Oops, forgot that Internet Explorer does provide some user control over
Flash content. If you configure IE (Options - Safety - ActiveX
Filtering) then Flash won't play although the Flash ActiveX control is
installed in IE. You don't see anthing that clearly notes that Flash
content got blocked other than perhaps a placeholder for the Flash
content that has a grey hazard symbol within it - but you will notice a
blue hazard icon at the right end of the address bar. Click on that
icon and a drop-down appear asking if you want to turn off all filtering
(allow all AX controls), or turn off just tracking protection (the TPLs,
or Tracking Protection Lists, like subscribing to EasyPrivacy or
Fanboy). Blocking is for all AX controls (of which Flash is one in IE),
none of them, or just disable tracking protection. There is no "do you
want to activate flash" prompt or context menu entry in IE's AX blocker.

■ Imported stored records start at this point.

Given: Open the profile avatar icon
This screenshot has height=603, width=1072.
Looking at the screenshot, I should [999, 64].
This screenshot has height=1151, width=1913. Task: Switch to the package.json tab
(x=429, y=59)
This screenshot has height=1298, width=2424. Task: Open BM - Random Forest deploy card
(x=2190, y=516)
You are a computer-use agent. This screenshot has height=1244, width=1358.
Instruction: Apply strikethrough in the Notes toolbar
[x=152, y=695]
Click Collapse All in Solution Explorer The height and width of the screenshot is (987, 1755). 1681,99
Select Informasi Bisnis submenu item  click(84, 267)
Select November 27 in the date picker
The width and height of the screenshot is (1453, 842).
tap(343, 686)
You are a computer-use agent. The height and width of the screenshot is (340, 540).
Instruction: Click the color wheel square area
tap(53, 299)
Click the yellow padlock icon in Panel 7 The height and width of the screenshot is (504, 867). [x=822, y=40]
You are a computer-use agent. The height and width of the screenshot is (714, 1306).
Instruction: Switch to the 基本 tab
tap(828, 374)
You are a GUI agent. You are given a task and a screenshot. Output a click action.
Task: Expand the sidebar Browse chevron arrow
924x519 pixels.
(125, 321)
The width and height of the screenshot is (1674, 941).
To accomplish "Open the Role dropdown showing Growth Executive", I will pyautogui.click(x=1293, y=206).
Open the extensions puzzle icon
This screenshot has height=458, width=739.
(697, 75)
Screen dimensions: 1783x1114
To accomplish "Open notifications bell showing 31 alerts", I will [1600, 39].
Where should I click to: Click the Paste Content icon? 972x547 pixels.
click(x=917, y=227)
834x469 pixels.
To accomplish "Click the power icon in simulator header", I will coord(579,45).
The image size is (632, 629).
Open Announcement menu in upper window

"Works for me" does not say in which web browser and with what, if any,
extensions are installed into it.

https://helpx.adobe.com/flash-player...er-chrome.html
From what I see there, Chrome's settings on Flash are to disable it or
enable it, and when enabled whether to always allow Flash - which
implies that not enabling the "Always allowed to run" means Chrome
somehow indicates that Flash was blocked until the user chooses
otherwise.

https://security.berkeley.edu/faq/we...-google-chrome
So NOT enabling the "Always allowed to run" setting for Flash enables
its Click-to-Play feature. Or maybe it's another setting in Chrome that
is grouped under the experimental settings, as shown at:

http://cdn.osxdaily.com/wp-content/u...play-flash.jpg
(go to chrome://settings, click Advanced, scroll to Content Settings,
Plug-ins section)
Alas, that setting would apply to all plug-ins, not just Flash. Also,
that article shows the Click-to-Play placeholder icon that will appear
in the web page with (for the Flash plug-in) the comment "Click to run
the Flash plug-in". That's still not "do you want to activate flash".

Again, the OP said his grandma was using IE or Seamonkey, not Google
Chrome. I suspect you forgot you installed an extension in whatever web
browser you use that includes Flash blocking but present a poorly worded
prompt when it is actually asking if you want to allow scripts (that may
be used to deliver Flash content or some other media player).